Hackensack University Medical Center is one of three centers in the country utilizing the Zimmer Biomet Knee Robot.

“Surgeons at Hackensack University Medical Center are among the first of only a dozen surgeons in the world to use ROSA Knee,” said Michael A. Kelly, M.D., chair of the Department of Orthopedic Surgery at Hackensack University Medical Center. “This technology is expected to revolutionize the treatment of patients suffering from degenerative knee diseases such as osteoarthritis, the most common form of arthritis.”

Zimmer Biomet’s new robotic knee system has been developed to assist surgeons in optimizing their accuracy and efficiency when planning and performing total knee replacement procedures.  The technology allows a personalized surgical plan to be formulated by thoroughly reviewing each patient’s anatomy prior to surgery. Based on 2D pre-operative X-rays, a very accurate 3D virtual image of the knee is produced and loaded into the computer. At the start of surgery, the surgeon is able to assess the status of the bones and soft tissues of the knee through the robotic interface.  The surgeon then utilizes the program’s sophisticated software to formulate a precise surgical plan which, with guidance from the robotic arm, can be confidently and accurately executed during the procedure.

“We are honored to be the first center in New Jersey and the tristate area to utilize this state-of-the-art technology,” said Dr. Levine. “This is a very powerful tool which helps us to ensure that the areas where we make certain bone cuts is perfectly precise so that the implants are placed in just the right position to optimize the patient’s total knee replacement.”

“There are some very unique features to this technology, which offer a real advantage for patients in providing a more precise total knee replacement,” said Dr. Klein. “This device does not require the use of a CT scan, rather regular X-rays can be used to create a three dimensional model of the patient’s knee. The robot provides a more personalized implant placement, to produce a more natural feeling knee and may even lessen the chance of additional surgery. This may also lead to a quicker and easier recovery. “

Lydia says when she learned from Dr. Levine that her knee replacement would be performed using new state-of-the-art technology, she was thrilled.

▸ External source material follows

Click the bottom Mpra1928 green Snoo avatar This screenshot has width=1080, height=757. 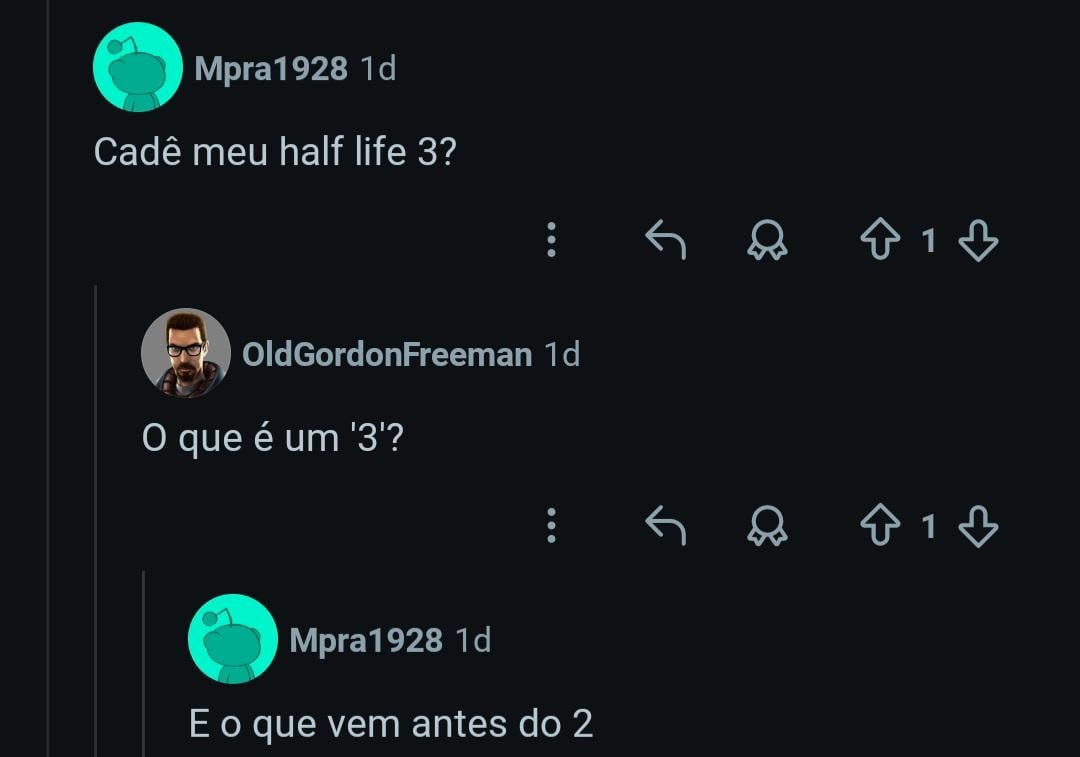[x=233, y=639]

“It’s exciting when something new comes along, and I’m proud to be a part of this,” said Lydia, who is employed as a corporate chef and is on her feet a lot.  “If it can cut recovery time and reduce pain why not? I am excited to be among the first patients in New Jersey to have undergone this innovative procedure.”

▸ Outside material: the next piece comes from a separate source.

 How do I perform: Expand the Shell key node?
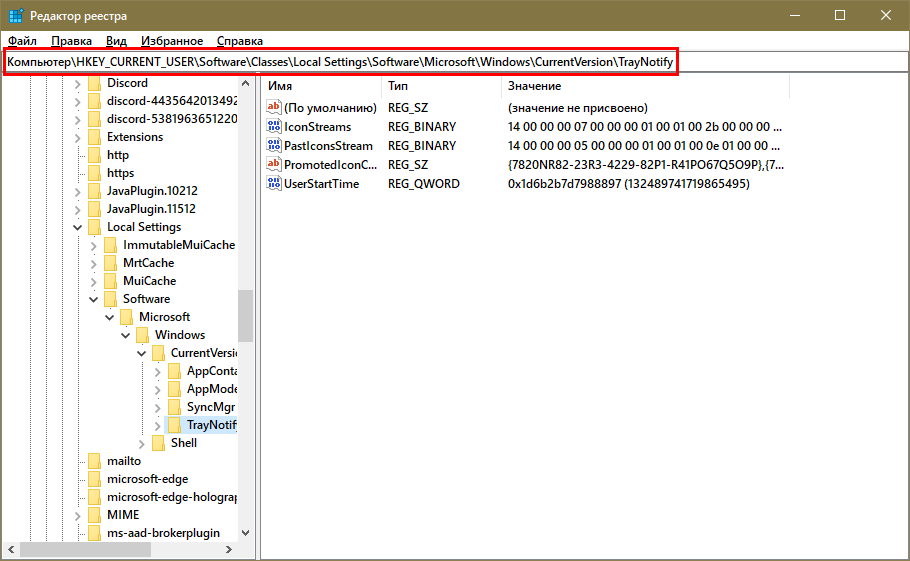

A total knee replacement is usually considered when the surfaces on both sides of the bones, as well as the underside of the patella, are significantly damaged. In total knee replacement surgery, the surface of the thighbone (femur) is replaced with a contoured metal component designed to fit the curve of a patient’s bone. The surface of the shinbone (tibia) is typically replaced with a flat metal component and a smooth plastic component that serves as cartilage. The undersurface of the kneecap may also be replaced with an implant made of plastic, or a combination of metal and plastic.